To do: Which lines below include the string "will"? Please show each one.

*** Opening Dataset excerpts ***

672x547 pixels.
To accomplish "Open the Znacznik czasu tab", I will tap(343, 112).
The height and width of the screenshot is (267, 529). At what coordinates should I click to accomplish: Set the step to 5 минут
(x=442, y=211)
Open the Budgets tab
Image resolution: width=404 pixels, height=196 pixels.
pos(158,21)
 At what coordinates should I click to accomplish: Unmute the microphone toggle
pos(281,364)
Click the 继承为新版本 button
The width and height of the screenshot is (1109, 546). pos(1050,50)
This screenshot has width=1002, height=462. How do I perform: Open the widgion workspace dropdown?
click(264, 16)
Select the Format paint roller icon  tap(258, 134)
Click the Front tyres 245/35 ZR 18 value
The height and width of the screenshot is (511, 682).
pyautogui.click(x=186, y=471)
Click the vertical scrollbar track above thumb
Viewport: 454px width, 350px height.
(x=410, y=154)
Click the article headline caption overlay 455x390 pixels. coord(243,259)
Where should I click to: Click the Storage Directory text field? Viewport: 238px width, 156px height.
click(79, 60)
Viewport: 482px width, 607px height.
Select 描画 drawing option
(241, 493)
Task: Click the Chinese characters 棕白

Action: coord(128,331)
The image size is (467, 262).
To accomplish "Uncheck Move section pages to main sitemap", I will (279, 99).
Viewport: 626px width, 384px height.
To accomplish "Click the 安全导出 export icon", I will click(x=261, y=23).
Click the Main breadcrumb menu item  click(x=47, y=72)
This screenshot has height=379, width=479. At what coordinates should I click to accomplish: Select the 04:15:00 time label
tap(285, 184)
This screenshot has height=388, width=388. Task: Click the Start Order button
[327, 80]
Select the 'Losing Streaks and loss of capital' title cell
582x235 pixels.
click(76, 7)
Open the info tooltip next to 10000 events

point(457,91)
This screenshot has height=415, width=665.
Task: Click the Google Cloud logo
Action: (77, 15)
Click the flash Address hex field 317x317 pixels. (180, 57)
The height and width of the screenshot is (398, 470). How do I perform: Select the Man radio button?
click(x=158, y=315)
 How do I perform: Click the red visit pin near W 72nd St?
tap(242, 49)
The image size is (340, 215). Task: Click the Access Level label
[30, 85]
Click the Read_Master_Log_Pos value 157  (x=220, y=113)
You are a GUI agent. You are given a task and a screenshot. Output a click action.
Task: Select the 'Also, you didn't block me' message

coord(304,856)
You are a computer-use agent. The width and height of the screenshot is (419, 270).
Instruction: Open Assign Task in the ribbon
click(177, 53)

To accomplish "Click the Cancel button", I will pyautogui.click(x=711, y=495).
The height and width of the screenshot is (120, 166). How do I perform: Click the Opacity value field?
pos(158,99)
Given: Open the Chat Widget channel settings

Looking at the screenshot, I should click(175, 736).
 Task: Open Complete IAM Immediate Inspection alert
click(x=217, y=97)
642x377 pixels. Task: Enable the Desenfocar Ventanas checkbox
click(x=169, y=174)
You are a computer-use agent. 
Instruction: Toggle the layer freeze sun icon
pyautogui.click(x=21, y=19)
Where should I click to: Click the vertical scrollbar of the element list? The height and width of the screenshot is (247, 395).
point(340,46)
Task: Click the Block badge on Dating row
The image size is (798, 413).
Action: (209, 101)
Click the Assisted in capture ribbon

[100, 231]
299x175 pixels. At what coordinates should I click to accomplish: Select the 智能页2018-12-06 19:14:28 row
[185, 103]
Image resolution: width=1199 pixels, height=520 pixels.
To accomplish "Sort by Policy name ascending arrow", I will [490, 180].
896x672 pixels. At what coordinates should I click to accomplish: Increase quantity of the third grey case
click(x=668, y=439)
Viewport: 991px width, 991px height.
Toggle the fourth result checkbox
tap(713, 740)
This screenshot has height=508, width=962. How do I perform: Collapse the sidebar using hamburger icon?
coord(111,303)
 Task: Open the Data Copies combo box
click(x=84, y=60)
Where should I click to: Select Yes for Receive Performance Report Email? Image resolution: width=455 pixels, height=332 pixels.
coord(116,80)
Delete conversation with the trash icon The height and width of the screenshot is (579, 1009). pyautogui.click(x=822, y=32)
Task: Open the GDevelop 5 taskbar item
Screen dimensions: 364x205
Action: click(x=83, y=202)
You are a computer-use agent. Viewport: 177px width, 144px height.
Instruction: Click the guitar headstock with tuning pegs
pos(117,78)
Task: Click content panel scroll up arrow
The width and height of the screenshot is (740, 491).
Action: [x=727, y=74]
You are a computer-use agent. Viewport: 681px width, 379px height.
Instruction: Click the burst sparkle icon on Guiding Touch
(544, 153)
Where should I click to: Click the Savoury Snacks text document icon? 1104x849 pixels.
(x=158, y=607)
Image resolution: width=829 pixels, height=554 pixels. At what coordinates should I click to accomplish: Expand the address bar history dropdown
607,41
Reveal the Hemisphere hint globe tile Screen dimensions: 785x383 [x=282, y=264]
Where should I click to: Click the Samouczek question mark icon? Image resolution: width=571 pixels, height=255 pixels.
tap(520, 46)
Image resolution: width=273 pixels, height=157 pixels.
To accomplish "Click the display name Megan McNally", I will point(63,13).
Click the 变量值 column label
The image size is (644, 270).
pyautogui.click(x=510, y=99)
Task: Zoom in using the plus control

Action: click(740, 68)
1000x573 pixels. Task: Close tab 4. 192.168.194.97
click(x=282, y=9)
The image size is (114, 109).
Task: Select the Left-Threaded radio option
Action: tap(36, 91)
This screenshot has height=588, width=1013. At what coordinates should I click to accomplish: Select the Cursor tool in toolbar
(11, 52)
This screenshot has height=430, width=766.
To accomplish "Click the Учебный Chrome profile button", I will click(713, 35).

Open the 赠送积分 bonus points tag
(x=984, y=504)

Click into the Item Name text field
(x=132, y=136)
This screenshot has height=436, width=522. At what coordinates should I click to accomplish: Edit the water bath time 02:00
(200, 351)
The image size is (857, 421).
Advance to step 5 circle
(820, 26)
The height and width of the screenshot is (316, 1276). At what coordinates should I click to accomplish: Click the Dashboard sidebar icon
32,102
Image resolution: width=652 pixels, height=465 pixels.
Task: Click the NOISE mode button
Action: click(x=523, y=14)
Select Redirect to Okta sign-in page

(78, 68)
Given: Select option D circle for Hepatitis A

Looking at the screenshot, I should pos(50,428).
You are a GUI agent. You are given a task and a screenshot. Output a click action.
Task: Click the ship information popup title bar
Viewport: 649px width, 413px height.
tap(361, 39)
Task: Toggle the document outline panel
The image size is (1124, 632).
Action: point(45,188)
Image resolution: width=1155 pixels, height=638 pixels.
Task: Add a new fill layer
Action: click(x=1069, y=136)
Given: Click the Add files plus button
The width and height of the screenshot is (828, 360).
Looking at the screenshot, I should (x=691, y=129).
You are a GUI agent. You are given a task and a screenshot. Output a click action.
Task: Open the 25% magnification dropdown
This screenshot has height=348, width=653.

*** Closing Dataset excerpts ***

Answer below:
To accomplish "Open the Znacznik czasu tab", I will tap(343, 112).
To accomplish "Uncheck Move section pages to main sitemap", I will (279, 99).
To accomplish "Click the 安全导出 export icon", I will click(x=261, y=23).
To accomplish "Click the Cancel button", I will pyautogui.click(x=711, y=495).
To accomplish "Sort by Policy name ascending arrow", I will [490, 180].
To accomplish "Click the display name Megan McNally", I will point(63,13).
To accomplish "Click the Учебный Chrome profile button", I will click(713, 35).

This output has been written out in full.